**Prompt**
Set down every entry again, exactly as it appears.

**Records for the exercise**
------

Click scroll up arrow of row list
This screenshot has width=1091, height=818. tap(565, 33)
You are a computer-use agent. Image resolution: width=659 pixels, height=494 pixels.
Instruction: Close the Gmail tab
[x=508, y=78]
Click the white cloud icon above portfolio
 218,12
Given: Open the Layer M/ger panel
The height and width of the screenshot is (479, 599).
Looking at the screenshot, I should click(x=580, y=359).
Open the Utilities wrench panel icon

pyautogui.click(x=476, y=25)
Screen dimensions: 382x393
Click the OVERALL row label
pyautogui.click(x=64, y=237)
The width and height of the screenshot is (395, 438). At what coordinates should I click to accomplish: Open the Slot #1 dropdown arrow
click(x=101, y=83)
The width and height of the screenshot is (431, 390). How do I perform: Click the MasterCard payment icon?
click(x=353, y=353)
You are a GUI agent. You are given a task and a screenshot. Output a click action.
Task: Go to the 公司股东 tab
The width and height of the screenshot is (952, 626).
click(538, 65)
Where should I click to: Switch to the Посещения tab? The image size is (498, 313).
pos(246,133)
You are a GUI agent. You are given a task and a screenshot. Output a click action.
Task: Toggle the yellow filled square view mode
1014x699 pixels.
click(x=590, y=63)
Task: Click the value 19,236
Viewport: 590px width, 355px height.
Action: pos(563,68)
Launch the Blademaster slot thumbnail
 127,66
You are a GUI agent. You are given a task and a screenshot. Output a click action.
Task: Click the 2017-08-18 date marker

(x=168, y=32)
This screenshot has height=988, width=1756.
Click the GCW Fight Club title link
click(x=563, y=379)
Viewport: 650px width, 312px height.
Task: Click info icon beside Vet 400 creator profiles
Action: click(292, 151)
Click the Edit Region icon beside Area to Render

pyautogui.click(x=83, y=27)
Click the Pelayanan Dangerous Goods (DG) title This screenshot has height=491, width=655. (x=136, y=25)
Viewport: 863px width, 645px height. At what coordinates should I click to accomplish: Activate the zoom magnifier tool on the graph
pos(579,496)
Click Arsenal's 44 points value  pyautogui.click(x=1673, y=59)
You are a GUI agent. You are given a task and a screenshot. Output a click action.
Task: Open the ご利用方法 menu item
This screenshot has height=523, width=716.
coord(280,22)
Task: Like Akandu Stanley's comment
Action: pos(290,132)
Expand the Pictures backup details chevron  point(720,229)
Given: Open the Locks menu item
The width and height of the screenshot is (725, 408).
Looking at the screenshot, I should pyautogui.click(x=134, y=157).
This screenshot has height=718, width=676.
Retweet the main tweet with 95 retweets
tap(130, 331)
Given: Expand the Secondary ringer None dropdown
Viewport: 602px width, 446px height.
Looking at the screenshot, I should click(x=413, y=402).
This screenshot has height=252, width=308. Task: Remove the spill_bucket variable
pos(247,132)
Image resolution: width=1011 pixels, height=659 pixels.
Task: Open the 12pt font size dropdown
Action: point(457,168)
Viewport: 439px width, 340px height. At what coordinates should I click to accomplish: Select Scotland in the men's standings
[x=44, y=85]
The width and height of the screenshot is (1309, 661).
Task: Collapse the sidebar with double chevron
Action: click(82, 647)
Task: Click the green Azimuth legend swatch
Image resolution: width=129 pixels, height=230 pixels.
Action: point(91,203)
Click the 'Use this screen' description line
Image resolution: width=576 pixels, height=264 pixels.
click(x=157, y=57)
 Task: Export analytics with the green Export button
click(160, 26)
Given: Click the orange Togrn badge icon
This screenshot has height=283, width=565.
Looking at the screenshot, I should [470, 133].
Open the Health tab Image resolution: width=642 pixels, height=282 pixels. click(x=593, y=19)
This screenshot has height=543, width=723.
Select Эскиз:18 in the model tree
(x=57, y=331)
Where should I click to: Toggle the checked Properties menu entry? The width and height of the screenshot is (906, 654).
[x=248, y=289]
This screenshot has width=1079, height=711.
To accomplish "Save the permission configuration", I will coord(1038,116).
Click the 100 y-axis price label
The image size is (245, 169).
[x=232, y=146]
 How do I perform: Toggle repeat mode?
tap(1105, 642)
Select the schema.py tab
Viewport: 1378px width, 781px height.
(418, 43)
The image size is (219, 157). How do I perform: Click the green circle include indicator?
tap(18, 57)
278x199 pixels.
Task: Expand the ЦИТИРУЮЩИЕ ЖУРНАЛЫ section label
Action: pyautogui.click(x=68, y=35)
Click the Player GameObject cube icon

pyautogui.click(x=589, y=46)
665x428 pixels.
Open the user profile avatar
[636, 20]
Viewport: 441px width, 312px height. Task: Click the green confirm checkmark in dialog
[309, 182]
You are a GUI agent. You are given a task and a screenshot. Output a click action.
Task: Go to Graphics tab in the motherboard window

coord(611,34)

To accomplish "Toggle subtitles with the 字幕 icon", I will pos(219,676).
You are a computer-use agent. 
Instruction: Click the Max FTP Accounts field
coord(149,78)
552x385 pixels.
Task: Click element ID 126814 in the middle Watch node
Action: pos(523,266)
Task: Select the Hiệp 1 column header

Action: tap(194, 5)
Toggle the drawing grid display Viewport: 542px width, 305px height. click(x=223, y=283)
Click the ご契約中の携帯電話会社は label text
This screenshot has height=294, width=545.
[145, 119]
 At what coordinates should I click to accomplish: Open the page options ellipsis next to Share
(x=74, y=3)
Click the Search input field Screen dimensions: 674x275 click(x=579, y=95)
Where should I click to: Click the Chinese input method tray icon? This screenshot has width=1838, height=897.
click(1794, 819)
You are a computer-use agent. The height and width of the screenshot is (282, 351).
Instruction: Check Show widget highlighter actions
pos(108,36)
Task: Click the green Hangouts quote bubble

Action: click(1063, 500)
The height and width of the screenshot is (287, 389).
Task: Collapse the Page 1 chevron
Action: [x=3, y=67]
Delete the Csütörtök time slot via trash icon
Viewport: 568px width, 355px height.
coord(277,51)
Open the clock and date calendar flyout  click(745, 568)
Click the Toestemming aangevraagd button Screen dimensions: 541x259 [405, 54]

------

**Answer area**
Click scroll up arrow of row list
This screenshot has width=1091, height=818. tap(565, 33)
You are a computer-use agent. Image resolution: width=659 pixels, height=494 pixels.
Instruction: Close the Gmail tab
[x=508, y=78]
Click the white cloud icon above portfolio
 218,12
Given: Open the Layer M/ger panel
The height and width of the screenshot is (479, 599).
Looking at the screenshot, I should click(x=580, y=359).
Open the Utilities wrench panel icon

pyautogui.click(x=476, y=25)
Screen dimensions: 382x393
Click the OVERALL row label
pyautogui.click(x=64, y=237)
The width and height of the screenshot is (395, 438). At what coordinates should I click to accomplish: Open the Slot #1 dropdown arrow
click(x=101, y=83)
The width and height of the screenshot is (431, 390). How do I perform: Click the MasterCard payment icon?
click(x=353, y=353)
You are a GUI agent. You are given a task and a screenshot. Output a click action.
Task: Go to the 公司股东 tab
The width and height of the screenshot is (952, 626).
click(538, 65)
Where should I click to: Switch to the Посещения tab? The image size is (498, 313).
pos(246,133)
You are a GUI agent. You are given a task and a screenshot. Output a click action.
Task: Toggle the yellow filled square view mode
1014x699 pixels.
click(x=590, y=63)
Task: Click the value 19,236
Viewport: 590px width, 355px height.
Action: pos(563,68)
Launch the Blademaster slot thumbnail
 127,66
You are a GUI agent. You are given a task and a screenshot. Output a click action.
Task: Click the 2017-08-18 date marker

(x=168, y=32)
This screenshot has height=988, width=1756.
Click the GCW Fight Club title link
click(x=563, y=379)
Viewport: 650px width, 312px height.
Task: Click info icon beside Vet 400 creator profiles
Action: click(292, 151)
Click the Edit Region icon beside Area to Render

pyautogui.click(x=83, y=27)
Click the Pelayanan Dangerous Goods (DG) title This screenshot has height=491, width=655. (x=136, y=25)
Viewport: 863px width, 645px height. At what coordinates should I click to accomplish: Activate the zoom magnifier tool on the graph
pos(579,496)
Click Arsenal's 44 points value  pyautogui.click(x=1673, y=59)
You are a GUI agent. You are given a task and a screenshot. Output a click action.
Task: Open the ご利用方法 menu item
This screenshot has height=523, width=716.
coord(280,22)
Task: Like Akandu Stanley's comment
Action: pos(290,132)
Expand the Pictures backup details chevron  point(720,229)
Given: Open the Locks menu item
The width and height of the screenshot is (725, 408).
Looking at the screenshot, I should pyautogui.click(x=134, y=157).
This screenshot has height=718, width=676.
Retweet the main tweet with 95 retweets
tap(130, 331)
Given: Expand the Secondary ringer None dropdown
Viewport: 602px width, 446px height.
Looking at the screenshot, I should click(x=413, y=402).
This screenshot has height=252, width=308. Task: Remove the spill_bucket variable
pos(247,132)
Image resolution: width=1011 pixels, height=659 pixels.
Task: Open the 12pt font size dropdown
Action: point(457,168)
Viewport: 439px width, 340px height. At what coordinates should I click to accomplish: Select Scotland in the men's standings
[x=44, y=85]
The width and height of the screenshot is (1309, 661).
Task: Collapse the sidebar with double chevron
Action: click(82, 647)
Task: Click the green Azimuth legend swatch
Image resolution: width=129 pixels, height=230 pixels.
Action: point(91,203)
Click the 'Use this screen' description line
Image resolution: width=576 pixels, height=264 pixels.
click(x=157, y=57)
 Task: Export analytics with the green Export button
click(160, 26)
Given: Click the orange Togrn badge icon
This screenshot has height=283, width=565.
Looking at the screenshot, I should [470, 133].
Open the Health tab Image resolution: width=642 pixels, height=282 pixels. click(x=593, y=19)
This screenshot has height=543, width=723.
Select Эскиз:18 in the model tree
(x=57, y=331)
Where should I click to: Toggle the checked Properties menu entry? The width and height of the screenshot is (906, 654).
[x=248, y=289]
This screenshot has width=1079, height=711.
To accomplish "Save the permission configuration", I will coord(1038,116).
Click the 100 y-axis price label
The image size is (245, 169).
[x=232, y=146]
 How do I perform: Toggle repeat mode?
tap(1105, 642)
Select the schema.py tab
Viewport: 1378px width, 781px height.
(418, 43)
The image size is (219, 157). How do I perform: Click the green circle include indicator?
tap(18, 57)
278x199 pixels.
Task: Expand the ЦИТИРУЮЩИЕ ЖУРНАЛЫ section label
Action: pyautogui.click(x=68, y=35)
Click the Player GameObject cube icon

pyautogui.click(x=589, y=46)
665x428 pixels.
Open the user profile avatar
[636, 20]
Viewport: 441px width, 312px height. Task: Click the green confirm checkmark in dialog
[309, 182]
You are a GUI agent. You are given a task and a screenshot. Output a click action.
Task: Go to Graphics tab in the motherboard window

coord(611,34)

To accomplish "Toggle subtitles with the 字幕 icon", I will pos(219,676).
You are a computer-use agent. 
Instruction: Click the Max FTP Accounts field
coord(149,78)
552x385 pixels.
Task: Click element ID 126814 in the middle Watch node
Action: pos(523,266)
Task: Select the Hiệp 1 column header

Action: tap(194, 5)
Toggle the drawing grid display Viewport: 542px width, 305px height. click(x=223, y=283)
Click the ご契約中の携帯電話会社は label text
This screenshot has height=294, width=545.
[145, 119]
 At what coordinates should I click to accomplish: Open the page options ellipsis next to Share
(x=74, y=3)
Click the Search input field Screen dimensions: 674x275 click(x=579, y=95)
Where should I click to: Click the Chinese input method tray icon? This screenshot has width=1838, height=897.
click(1794, 819)
You are a computer-use agent. The height and width of the screenshot is (282, 351).
Instruction: Check Show widget highlighter actions
pos(108,36)
Task: Click the green Hangouts quote bubble

Action: click(1063, 500)
The height and width of the screenshot is (287, 389).
Task: Collapse the Page 1 chevron
Action: [x=3, y=67]
Delete the Csütörtök time slot via trash icon
Viewport: 568px width, 355px height.
coord(277,51)
Open the clock and date calendar flyout  click(745, 568)
Click the Toestemming aangevraagd button Screen dimensions: 541x259 [405, 54]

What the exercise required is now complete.